[PATCH 4/6] ipc/msg.c: Update and document memory barriers.

From: Manfred Spraul
Date: Sat Oct 12 2019 - 01:50:32 EST


Transfer findings from ipc/mqueue.c:
- A control barrier was missing for the lockless receive case
So in theory, not yet initialized data may have been copied
to user space - obviously only for architectures where
control barriers are not NOP.

- use smp_store_release().

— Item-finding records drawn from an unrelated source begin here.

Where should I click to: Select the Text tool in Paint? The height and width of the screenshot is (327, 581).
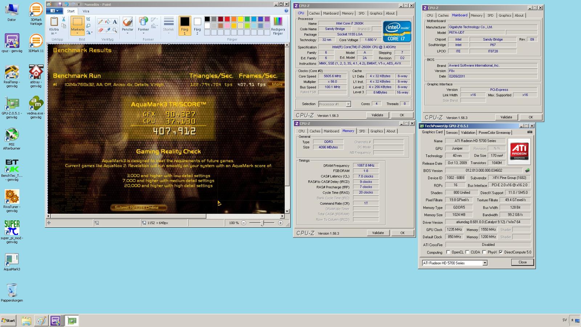pyautogui.click(x=115, y=22)
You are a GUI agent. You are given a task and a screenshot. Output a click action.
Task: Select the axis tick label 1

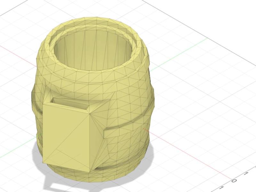(246, 173)
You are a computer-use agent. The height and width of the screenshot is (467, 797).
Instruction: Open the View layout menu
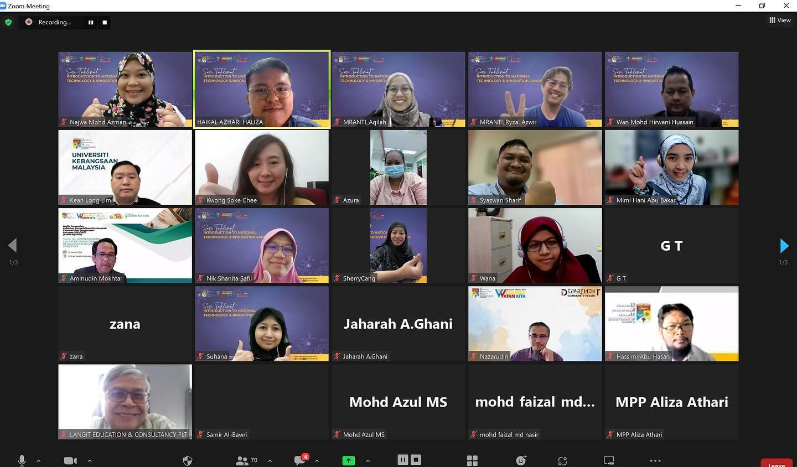pos(780,20)
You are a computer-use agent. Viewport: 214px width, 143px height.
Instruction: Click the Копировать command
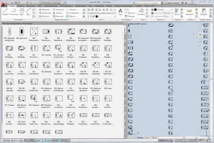[45, 13]
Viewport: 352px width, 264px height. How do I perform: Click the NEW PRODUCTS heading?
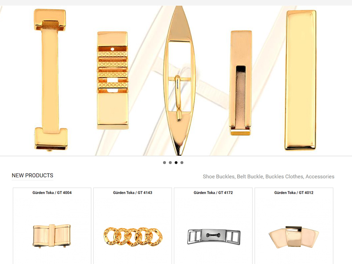point(33,176)
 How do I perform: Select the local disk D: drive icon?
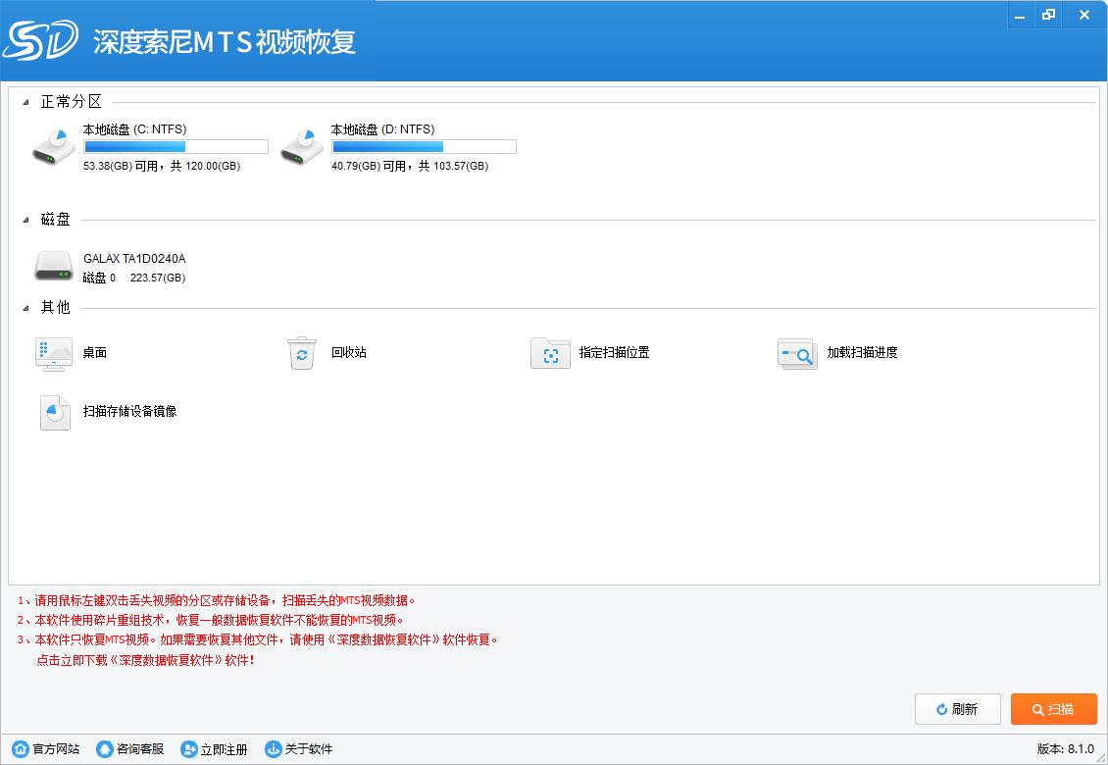[x=301, y=146]
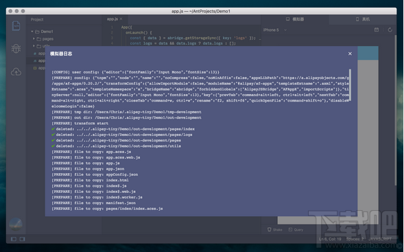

In theory, the refount
may have been decreased to 0 already when wake_q_add()
tries to get a reference.

Signed-off-by: Manfred Spraul <manfred@xxxxxxxxxxxxxxxx>
Cc: Waiman Long <longman@xxxxxxxxxx>
Cc: Davidlohr Bueso <dave@xxxxxxxxxxxx>
---
ipc/msg.c | 44 ++++++++++++++++++++++++++++++++++++++------
1 file changed, 38 insertions(+), 6 deletions(-)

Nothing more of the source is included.